Since 1992, the charter school movement has taken off throughout the United States. Charter schools now total 2,700. And 39 states and the District of Columbia have passed laws that make charter schools eligible for as much as $225 million a year in federal funding.
All but 10 states allow charter school teachers to avoid joining unions, and a handful of states -- including New York, Indiana, Minnesota and Michigan -- allow groups other than local school boards to open charters.
The Monocacy Valley Montessori School in Frederick County is currently the only charter school in the state. A proposal to open a charter in Montgomery County has languished for years but may be revived after Superintendent Jerry D. Weast this week visited a successful charter school in the Bronx.

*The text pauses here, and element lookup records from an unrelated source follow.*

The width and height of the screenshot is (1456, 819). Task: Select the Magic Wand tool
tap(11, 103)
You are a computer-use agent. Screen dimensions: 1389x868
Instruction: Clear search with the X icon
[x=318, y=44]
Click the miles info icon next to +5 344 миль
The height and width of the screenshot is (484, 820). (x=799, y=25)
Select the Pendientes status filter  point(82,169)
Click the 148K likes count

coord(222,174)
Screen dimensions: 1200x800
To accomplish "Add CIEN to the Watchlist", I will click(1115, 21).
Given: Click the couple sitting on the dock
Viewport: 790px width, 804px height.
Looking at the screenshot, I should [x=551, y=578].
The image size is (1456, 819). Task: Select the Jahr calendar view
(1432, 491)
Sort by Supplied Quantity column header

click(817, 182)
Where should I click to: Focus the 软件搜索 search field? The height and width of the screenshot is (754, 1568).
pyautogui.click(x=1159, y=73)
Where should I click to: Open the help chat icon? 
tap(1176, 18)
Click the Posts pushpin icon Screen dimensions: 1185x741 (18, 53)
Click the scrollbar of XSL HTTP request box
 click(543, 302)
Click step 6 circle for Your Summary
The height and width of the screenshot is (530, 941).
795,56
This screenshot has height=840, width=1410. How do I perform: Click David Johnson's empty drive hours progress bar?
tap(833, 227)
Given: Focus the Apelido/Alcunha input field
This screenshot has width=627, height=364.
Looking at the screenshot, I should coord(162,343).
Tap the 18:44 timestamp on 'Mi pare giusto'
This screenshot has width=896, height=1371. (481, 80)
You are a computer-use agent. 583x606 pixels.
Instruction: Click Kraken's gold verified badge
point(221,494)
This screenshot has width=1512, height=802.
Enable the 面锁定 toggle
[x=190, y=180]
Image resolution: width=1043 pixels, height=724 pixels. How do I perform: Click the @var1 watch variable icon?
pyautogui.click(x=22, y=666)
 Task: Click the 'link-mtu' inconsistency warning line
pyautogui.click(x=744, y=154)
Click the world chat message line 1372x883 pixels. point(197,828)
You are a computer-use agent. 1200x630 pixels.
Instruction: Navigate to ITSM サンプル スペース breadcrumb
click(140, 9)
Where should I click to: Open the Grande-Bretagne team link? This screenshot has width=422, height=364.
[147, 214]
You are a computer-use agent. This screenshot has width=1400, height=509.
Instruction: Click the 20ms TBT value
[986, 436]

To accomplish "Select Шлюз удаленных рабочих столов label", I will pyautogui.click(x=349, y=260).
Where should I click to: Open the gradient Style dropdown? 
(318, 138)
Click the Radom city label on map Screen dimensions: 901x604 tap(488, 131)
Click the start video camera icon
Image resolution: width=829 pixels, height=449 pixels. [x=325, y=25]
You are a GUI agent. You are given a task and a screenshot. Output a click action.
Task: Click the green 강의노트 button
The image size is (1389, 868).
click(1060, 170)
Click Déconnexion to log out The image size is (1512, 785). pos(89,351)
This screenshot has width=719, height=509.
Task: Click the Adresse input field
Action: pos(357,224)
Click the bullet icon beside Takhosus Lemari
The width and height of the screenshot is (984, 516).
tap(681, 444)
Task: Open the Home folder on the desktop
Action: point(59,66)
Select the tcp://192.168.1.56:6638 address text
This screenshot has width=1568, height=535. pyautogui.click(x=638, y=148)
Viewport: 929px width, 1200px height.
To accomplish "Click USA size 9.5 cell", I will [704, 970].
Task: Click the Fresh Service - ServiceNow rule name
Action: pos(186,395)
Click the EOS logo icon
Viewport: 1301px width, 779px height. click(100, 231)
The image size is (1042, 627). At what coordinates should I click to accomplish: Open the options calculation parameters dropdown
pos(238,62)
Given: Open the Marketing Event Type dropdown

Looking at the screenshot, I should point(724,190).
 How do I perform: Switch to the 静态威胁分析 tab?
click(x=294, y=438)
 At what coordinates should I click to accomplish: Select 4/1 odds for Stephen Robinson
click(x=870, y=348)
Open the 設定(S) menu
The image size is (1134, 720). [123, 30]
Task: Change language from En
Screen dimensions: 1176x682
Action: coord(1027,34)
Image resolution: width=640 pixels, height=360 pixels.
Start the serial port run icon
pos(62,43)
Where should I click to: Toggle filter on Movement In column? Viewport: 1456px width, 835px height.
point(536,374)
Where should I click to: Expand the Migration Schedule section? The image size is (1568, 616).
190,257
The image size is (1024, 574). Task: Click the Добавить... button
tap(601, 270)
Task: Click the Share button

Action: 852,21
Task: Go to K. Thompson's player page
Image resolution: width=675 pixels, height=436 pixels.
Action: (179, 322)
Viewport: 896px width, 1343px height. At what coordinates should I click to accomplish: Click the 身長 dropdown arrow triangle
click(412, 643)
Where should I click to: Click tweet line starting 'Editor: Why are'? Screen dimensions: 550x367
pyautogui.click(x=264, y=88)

Norman Quist, a member of the Frederick County charter school's board of directors, called Ehrlich's proposal to open up chartering authority to institutions other than school boards "a superb idea."
"We don't want to have to be saddled with the institutional structure and philosophy that Frederick County has," he said.
Many Democratic lawmakers said yesterday that Ehrlich's bill would be dead on arrival. And Del. John R. Leopold (Anne Arundel), a Republican who for years has offered charter school legislation, said the teachers unions might be more receptive to his proposal because of Ehrlich's strong stand.
Leopold's bill would mandate that charter school teachers join local unions.
Still, Ehrlich's hand was strengthened yesterday by the presence of State Superintendent of Schools Nancy S. Grasmick, who said she not only was a personal friend of Ehrlich's but also a strong supporter of his charter proposal.
Staff writers Ylan Q. Mui, Vikki Ortiz, David Snyder and Nancy Trejos contributed to this report.